3. A vacuum chuck with expanding function as in claim 1, wherein: the outer baffle ring block (13) is positioned right above the inner cavity of the outer suction chamber (9), and the appearance size of the outer baffle ring block (13) is matched with the inner cavity size of the outer suction chamber (9).

4. A vacuum chuck with expanding function as in claim 1, wherein: the inner baffle ring block (12) is positioned right above the inner cavity of the inner suction chamber (8), and the outer shape size of the inner baffle ring block (12) is matched with the inner cavity size of the inner suction chamber (8).

5. A vacuum chuck with expanding function as set forth in claim 2, wherein: the plurality of the internal suction holes (3) are circumferentially arranged at the center of the circular adsorption box (1), the plurality of the first contact sensors (15) are circumferentially arranged at the center of the circular adsorption box (1), and the internal suction holes (3) and the first contact sensors (15) are positioned on the same virtual circle.

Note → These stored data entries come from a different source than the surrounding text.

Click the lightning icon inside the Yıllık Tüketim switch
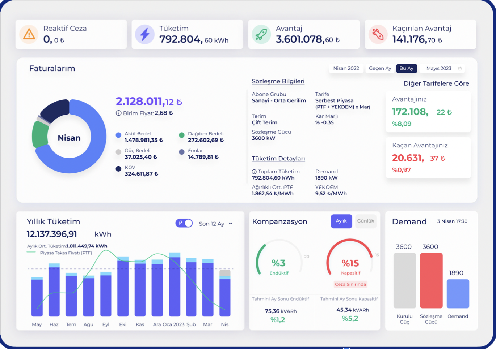 click(x=180, y=223)
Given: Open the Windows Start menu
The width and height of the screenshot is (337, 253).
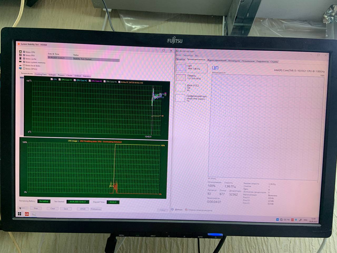Looking at the screenshot, I should point(19,214).
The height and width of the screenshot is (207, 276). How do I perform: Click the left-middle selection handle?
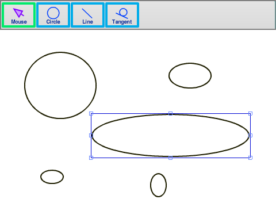point(91,136)
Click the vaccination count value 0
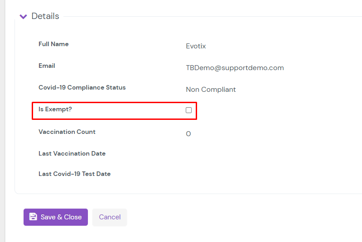 (188, 134)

6. A vacuum chuck with expanding function as set forth in claim 2, wherein: the middle suction holes (4) are circumferentially arranged at the center of the circular suction box (1), the second contact sensors (16) are circumferentially arranged at the center of the circular suction box (1), and the middle suction holes (4) and the second contact sensors (16) are located on the same virtual circle.

7. A vacuum chuck with expanding function as set forth in claim 2, wherein: the outer suction holes (5) are circumferentially arranged at the center of the circular suction box (1), the third contact sensors (17) are circumferentially arranged at the center of the circular suction box (1), and the outer suction holes (5) and the third contact sensors (17) are located on the same virtual circle.